Chelsea have lots to be blue about

MORRIS DALLA COSTA, SUN MEDIA

, Last Updated: 8:13 AM ET

Whatever sympathy one could have felt for Chelsea dissipated watching the actions of Michael Ballack and Didier Drogba at the end of this week's Champions League semifinal.

That Chelsea should have beaten Barcelona is a given.

Regardless of anyone's feeling about the style of soccer Chelsea played over the two legs, the Blues managed to hold one of the most dangerous attacking teams in all of soccer to no goals over 180 minutes. In the second leg Chelsea even managed to score a goal and create enough chances in which they should have had a second or third.

But they didn't convert on those opportunities.

It was the three minutes of injury time that finished Chelsea with a 1-1 draw. Andres Iniesta struck a stunning 20-yard winner when it appeared that for the second year in a row, it would be an all-English Champions League final involving Chelsea and Manchester United.

Instead, Chelsea was left pondering another in what's been a long list of Champions League disasters.

The super villain in all this, at least in the eyes of Chelsea supporters and players, is Norwegian referee Tom Henning Ovrebo.

Ovrebo waved off four contested penalties Chelsea felt were all warranted.

At least two, were indeed penalties.

But Ovrebo also sent off Barcelona player Eric Abidal with a straight red card, a decision that many believed was too harsh.

To say Ovrebo had a bad day would be kind.

But at the end of the match, Ovrebo had to endure a tantrum of most unprofessional proportions by Drogba. The Chelsea striker had been substituted, but at the end of the match, he ran onto the pitch in flip-flops, screaming at Ovrebo.
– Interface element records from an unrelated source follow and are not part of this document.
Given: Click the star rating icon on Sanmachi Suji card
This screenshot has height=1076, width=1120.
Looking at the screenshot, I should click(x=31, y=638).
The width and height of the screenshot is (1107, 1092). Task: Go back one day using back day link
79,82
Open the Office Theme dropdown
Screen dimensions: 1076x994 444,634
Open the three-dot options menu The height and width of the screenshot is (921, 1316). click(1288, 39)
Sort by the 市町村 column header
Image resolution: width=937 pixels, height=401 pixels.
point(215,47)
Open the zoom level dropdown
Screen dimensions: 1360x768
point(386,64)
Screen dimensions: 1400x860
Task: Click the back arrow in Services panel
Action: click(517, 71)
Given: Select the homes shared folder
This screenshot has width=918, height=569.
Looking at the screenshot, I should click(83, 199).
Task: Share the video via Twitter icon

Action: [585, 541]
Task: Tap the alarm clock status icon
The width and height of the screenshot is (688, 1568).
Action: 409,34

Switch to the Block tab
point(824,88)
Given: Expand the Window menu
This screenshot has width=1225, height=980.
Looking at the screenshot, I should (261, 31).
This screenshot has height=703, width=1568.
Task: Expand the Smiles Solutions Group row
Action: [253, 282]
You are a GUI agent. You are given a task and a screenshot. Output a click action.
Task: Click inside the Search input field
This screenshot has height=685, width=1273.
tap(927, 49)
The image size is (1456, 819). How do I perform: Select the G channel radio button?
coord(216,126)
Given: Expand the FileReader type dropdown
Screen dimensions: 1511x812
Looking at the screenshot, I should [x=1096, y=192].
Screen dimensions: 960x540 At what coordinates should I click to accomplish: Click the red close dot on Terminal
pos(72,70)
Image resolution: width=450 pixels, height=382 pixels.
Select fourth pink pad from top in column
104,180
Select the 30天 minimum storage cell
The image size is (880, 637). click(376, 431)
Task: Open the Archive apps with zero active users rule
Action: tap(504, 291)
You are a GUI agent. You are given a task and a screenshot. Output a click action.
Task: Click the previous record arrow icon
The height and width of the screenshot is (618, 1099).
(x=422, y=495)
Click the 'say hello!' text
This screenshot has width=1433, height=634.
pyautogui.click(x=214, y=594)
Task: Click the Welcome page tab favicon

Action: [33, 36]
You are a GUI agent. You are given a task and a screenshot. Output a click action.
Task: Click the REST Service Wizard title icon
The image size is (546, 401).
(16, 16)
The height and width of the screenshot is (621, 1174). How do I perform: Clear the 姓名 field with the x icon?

He was last seen shouting into the camera that it was an "(expletive deleted) disgrace." Drogba obviously lost his mind.

Late in the game after another controversial non-call, Ovrebo was chased down the pitch by a screaming Ballack. It was the most spectacular thing Ballack has done all of the Champions League tournament and probably the quickest he's moved. If he had played the kind of football he's being paid to play, perhaps Chelsea wouldn't have been in a life and death situation at the end of the match.

And other than his immature display at the end of the match, Drogba must accept his own responsibility in the last minute defeat. He had several opportunities to score a second goal to put the match out of reach but failed.

Speaking of life and death, after the game Ovrebo was moved to a different hotel and police were investigating death threats made on the Internet.

Chelsea manager Guus Hiddink was rightly mystified about the referee's performance but even he, in the recesses of his mind, recognized that Chelsea threw away an opportunity to advance.

"We could have and should have scored more," Hiddink said. "Then we can talk about the penalties not given."

A team that loses a monstrous match in such stunning fashion always looks to a reason other than its own inadequacies or simple bad luck.

With the final whistle, conspiracy theorists were at work. While Ovrebo was the man caught holding the smoking gun, everyone is looking for the second shooter. In this case, it had to be UEFA because of their terror at yet another all-England final.

There can be no doubt outside of England, a Manchester United-Barcelona final was the most attractive final possible. There can be no doubt that there was a silent cheer throughout Europe when Iniesta potted the tying goal.

But there was no conspiracy involved. Poor finishing, bad luck and Barcelona's own professional quality in refusing to quit led to Chelsea's demise.